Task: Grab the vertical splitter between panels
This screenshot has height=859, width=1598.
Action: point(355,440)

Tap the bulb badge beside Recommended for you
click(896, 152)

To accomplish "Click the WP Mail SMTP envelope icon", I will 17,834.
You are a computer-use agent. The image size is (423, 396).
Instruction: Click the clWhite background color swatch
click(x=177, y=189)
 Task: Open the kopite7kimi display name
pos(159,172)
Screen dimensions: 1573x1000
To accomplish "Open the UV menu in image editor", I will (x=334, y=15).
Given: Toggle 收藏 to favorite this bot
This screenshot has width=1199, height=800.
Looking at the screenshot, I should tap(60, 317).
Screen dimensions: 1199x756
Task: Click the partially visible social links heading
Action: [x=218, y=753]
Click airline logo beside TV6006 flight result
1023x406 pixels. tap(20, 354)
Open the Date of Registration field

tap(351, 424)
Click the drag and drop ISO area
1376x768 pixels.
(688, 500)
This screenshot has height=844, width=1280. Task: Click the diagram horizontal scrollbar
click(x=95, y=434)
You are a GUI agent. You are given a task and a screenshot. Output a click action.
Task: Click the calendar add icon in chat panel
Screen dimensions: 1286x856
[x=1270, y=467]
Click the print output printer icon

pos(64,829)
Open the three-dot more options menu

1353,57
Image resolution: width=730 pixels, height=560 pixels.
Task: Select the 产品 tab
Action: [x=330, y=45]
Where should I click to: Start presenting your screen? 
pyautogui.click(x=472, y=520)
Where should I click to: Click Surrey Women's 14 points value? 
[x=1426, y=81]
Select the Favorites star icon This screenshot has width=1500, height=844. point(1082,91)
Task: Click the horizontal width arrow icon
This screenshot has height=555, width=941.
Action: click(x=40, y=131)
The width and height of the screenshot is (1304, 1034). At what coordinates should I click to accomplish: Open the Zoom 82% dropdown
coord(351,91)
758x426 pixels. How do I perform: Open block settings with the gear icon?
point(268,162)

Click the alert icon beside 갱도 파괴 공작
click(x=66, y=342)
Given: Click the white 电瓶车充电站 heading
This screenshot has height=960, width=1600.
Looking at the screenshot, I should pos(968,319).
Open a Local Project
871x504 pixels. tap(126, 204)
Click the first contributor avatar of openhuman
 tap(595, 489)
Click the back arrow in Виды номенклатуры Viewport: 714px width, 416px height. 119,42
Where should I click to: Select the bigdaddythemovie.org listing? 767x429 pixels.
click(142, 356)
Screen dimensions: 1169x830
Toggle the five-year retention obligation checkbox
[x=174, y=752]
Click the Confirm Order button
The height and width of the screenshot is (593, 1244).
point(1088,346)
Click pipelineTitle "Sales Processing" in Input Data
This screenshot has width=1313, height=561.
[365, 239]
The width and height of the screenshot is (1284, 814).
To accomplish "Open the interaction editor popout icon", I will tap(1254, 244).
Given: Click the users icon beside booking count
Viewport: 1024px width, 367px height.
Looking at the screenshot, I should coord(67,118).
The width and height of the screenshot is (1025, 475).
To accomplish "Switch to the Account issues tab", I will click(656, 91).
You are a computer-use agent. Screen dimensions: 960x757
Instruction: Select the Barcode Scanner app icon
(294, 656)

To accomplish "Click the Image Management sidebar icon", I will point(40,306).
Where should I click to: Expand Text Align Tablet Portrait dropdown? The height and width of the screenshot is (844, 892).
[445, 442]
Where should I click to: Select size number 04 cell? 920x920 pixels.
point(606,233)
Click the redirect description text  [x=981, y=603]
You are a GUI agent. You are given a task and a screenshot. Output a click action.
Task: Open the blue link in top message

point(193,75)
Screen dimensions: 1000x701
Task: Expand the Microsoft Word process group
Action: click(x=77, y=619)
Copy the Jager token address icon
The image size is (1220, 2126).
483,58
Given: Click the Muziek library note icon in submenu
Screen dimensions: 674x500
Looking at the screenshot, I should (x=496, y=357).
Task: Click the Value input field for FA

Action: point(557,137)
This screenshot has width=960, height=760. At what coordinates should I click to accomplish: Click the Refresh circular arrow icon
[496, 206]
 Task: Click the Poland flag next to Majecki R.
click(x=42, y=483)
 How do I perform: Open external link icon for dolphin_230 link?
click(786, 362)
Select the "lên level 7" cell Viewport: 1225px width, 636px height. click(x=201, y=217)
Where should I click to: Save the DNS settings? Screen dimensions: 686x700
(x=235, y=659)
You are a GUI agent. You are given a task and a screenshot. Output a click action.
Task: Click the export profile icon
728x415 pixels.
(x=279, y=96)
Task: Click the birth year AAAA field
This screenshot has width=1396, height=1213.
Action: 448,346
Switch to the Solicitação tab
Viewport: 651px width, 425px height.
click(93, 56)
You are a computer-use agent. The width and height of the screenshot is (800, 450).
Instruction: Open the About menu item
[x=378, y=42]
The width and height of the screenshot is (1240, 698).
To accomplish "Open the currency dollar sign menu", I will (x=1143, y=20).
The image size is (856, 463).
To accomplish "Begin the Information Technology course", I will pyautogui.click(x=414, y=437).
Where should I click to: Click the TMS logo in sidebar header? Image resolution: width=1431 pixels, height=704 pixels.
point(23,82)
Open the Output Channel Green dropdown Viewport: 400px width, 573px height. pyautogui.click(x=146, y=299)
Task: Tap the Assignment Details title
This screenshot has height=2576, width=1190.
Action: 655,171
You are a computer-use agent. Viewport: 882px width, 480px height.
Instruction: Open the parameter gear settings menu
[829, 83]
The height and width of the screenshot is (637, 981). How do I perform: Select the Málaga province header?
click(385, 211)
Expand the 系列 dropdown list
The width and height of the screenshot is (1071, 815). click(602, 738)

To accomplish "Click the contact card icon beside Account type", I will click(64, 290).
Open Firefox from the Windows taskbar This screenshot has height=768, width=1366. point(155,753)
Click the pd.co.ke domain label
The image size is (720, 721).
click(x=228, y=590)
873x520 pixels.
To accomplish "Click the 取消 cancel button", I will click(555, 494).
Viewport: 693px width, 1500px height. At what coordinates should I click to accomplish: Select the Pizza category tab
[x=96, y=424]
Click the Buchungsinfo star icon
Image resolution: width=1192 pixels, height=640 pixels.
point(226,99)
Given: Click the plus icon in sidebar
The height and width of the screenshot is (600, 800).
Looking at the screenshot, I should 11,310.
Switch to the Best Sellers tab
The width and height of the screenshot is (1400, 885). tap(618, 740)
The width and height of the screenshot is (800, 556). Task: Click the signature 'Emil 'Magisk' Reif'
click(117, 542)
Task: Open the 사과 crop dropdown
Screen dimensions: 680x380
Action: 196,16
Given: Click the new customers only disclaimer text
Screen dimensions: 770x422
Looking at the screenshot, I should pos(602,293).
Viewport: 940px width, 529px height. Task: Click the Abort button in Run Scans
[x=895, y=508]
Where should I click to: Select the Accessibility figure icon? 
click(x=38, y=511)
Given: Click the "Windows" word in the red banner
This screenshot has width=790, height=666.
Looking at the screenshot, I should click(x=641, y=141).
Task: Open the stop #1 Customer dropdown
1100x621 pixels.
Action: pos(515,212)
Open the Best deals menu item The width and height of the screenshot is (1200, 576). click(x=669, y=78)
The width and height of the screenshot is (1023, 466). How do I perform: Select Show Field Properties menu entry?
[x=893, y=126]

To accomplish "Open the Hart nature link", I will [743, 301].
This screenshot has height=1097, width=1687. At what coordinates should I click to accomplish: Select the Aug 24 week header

### Exercise requirements
Restate each entry exactly, skipping none.

### Written reply
Task: Grab the vertical splitter between panels
This screenshot has height=859, width=1598.
Action: point(355,440)

Tap the bulb badge beside Recommended for you
click(896, 152)

To accomplish "Click the WP Mail SMTP envelope icon", I will 17,834.
You are a computer-use agent. The image size is (423, 396).
Instruction: Click the clWhite background color swatch
click(x=177, y=189)
 Task: Open the kopite7kimi display name
pos(159,172)
Screen dimensions: 1573x1000
To accomplish "Open the UV menu in image editor", I will (x=334, y=15).
Given: Toggle 收藏 to favorite this bot
This screenshot has width=1199, height=800.
Looking at the screenshot, I should tap(60, 317).
Screen dimensions: 1199x756
Task: Click the partially visible social links heading
Action: [x=218, y=753]
Click airline logo beside TV6006 flight result
1023x406 pixels. tap(20, 354)
Open the Date of Registration field

tap(351, 424)
Click the drag and drop ISO area
1376x768 pixels.
(688, 500)
This screenshot has height=844, width=1280. Task: Click the diagram horizontal scrollbar
click(x=95, y=434)
You are a GUI agent. You are given a task and a screenshot. Output a click action.
Task: Click the calendar add icon in chat panel
Screen dimensions: 1286x856
[x=1270, y=467]
Click the print output printer icon

pos(64,829)
Open the three-dot more options menu

1353,57
Image resolution: width=730 pixels, height=560 pixels.
Task: Select the 产品 tab
Action: [x=330, y=45]
Where should I click to: Start presenting your screen? 
pyautogui.click(x=472, y=520)
Where should I click to: Click Surrey Women's 14 points value? 
[x=1426, y=81]
Select the Favorites star icon This screenshot has width=1500, height=844. point(1082,91)
Task: Click the horizontal width arrow icon
This screenshot has height=555, width=941.
Action: click(x=40, y=131)
The width and height of the screenshot is (1304, 1034). At what coordinates should I click to accomplish: Open the Zoom 82% dropdown
coord(351,91)
758x426 pixels. How do I perform: Open block settings with the gear icon?
point(268,162)

Click the alert icon beside 갱도 파괴 공작
click(x=66, y=342)
Given: Click the white 电瓶车充电站 heading
This screenshot has height=960, width=1600.
Looking at the screenshot, I should pos(968,319).
Open a Local Project
871x504 pixels. tap(126, 204)
Click the first contributor avatar of openhuman
 tap(595, 489)
Click the back arrow in Виды номенклатуры Viewport: 714px width, 416px height. 119,42
Where should I click to: Select the bigdaddythemovie.org listing? 767x429 pixels.
click(142, 356)
Screen dimensions: 1169x830
Toggle the five-year retention obligation checkbox
[x=174, y=752]
Click the Confirm Order button
The height and width of the screenshot is (593, 1244).
point(1088,346)
Click pipelineTitle "Sales Processing" in Input Data
This screenshot has width=1313, height=561.
[365, 239]
The width and height of the screenshot is (1284, 814).
To accomplish "Open the interaction editor popout icon", I will tap(1254, 244).
Given: Click the users icon beside booking count
Viewport: 1024px width, 367px height.
Looking at the screenshot, I should coord(67,118).
The width and height of the screenshot is (1025, 475).
To accomplish "Switch to the Account issues tab", I will click(656, 91).
You are a computer-use agent. Screen dimensions: 960x757
Instruction: Select the Barcode Scanner app icon
(294, 656)

To accomplish "Click the Image Management sidebar icon", I will point(40,306).
Where should I click to: Expand Text Align Tablet Portrait dropdown? The height and width of the screenshot is (844, 892).
[445, 442]
Where should I click to: Select size number 04 cell? 920x920 pixels.
point(606,233)
Click the redirect description text  [x=981, y=603]
You are a GUI agent. You are given a task and a screenshot. Output a click action.
Task: Open the blue link in top message

point(193,75)
Screen dimensions: 1000x701
Task: Expand the Microsoft Word process group
Action: click(x=77, y=619)
Copy the Jager token address icon
The image size is (1220, 2126).
483,58
Given: Click the Muziek library note icon in submenu
Screen dimensions: 674x500
Looking at the screenshot, I should (x=496, y=357).
Task: Click the Value input field for FA

Action: point(557,137)
This screenshot has width=960, height=760. At what coordinates should I click to accomplish: Click the Refresh circular arrow icon
[496, 206]
 Task: Click the Poland flag next to Majecki R.
click(x=42, y=483)
 How do I perform: Open external link icon for dolphin_230 link?
click(786, 362)
Select the "lên level 7" cell Viewport: 1225px width, 636px height. click(x=201, y=217)
Where should I click to: Save the DNS settings? Screen dimensions: 686x700
(x=235, y=659)
You are a GUI agent. You are given a task and a screenshot. Output a click action.
Task: Click the export profile icon
728x415 pixels.
(x=279, y=96)
Task: Click the birth year AAAA field
This screenshot has width=1396, height=1213.
Action: 448,346
Switch to the Solicitação tab
Viewport: 651px width, 425px height.
click(93, 56)
You are a computer-use agent. The width and height of the screenshot is (800, 450).
Instruction: Open the About menu item
[x=378, y=42]
The width and height of the screenshot is (1240, 698).
To accomplish "Open the currency dollar sign menu", I will (x=1143, y=20).
The image size is (856, 463).
To accomplish "Begin the Information Technology course", I will pyautogui.click(x=414, y=437).
Where should I click to: Click the TMS logo in sidebar header? Image resolution: width=1431 pixels, height=704 pixels.
point(23,82)
Open the Output Channel Green dropdown Viewport: 400px width, 573px height. pyautogui.click(x=146, y=299)
Task: Tap the Assignment Details title
This screenshot has height=2576, width=1190.
Action: 655,171
You are a computer-use agent. Viewport: 882px width, 480px height.
Instruction: Open the parameter gear settings menu
[829, 83]
The height and width of the screenshot is (637, 981). How do I perform: Select the Málaga province header?
click(385, 211)
Expand the 系列 dropdown list
The width and height of the screenshot is (1071, 815). click(602, 738)

To accomplish "Click the contact card icon beside Account type", I will click(64, 290).
Open Firefox from the Windows taskbar This screenshot has height=768, width=1366. point(155,753)
Click the pd.co.ke domain label
The image size is (720, 721).
click(x=228, y=590)
873x520 pixels.
To accomplish "Click the 取消 cancel button", I will click(555, 494).
Viewport: 693px width, 1500px height. At what coordinates should I click to accomplish: Select the Pizza category tab
[x=96, y=424]
Click the Buchungsinfo star icon
Image resolution: width=1192 pixels, height=640 pixels.
point(226,99)
Given: Click the plus icon in sidebar
The height and width of the screenshot is (600, 800).
Looking at the screenshot, I should 11,310.
Switch to the Best Sellers tab
The width and height of the screenshot is (1400, 885). tap(618, 740)
The width and height of the screenshot is (800, 556). Task: Click the signature 'Emil 'Magisk' Reif'
click(117, 542)
Task: Open the 사과 crop dropdown
Screen dimensions: 680x380
Action: 196,16
Given: Click the new customers only disclaimer text
Screen dimensions: 770x422
Looking at the screenshot, I should pos(602,293).
Viewport: 940px width, 529px height. Task: Click the Abort button in Run Scans
[x=895, y=508]
Where should I click to: Select the Accessibility figure icon? 
click(x=38, y=511)
Given: Click the "Windows" word in the red banner
This screenshot has width=790, height=666.
Looking at the screenshot, I should click(x=641, y=141).
Task: Open the stop #1 Customer dropdown
1100x621 pixels.
Action: pos(515,212)
Open the Best deals menu item The width and height of the screenshot is (1200, 576). click(x=669, y=78)
The width and height of the screenshot is (1023, 466). How do I perform: Select Show Field Properties menu entry?
[x=893, y=126]

To accomplish "Open the Hart nature link", I will [743, 301].
This screenshot has height=1097, width=1687. At what coordinates should I click to accomplish: Select the Aug 24 week header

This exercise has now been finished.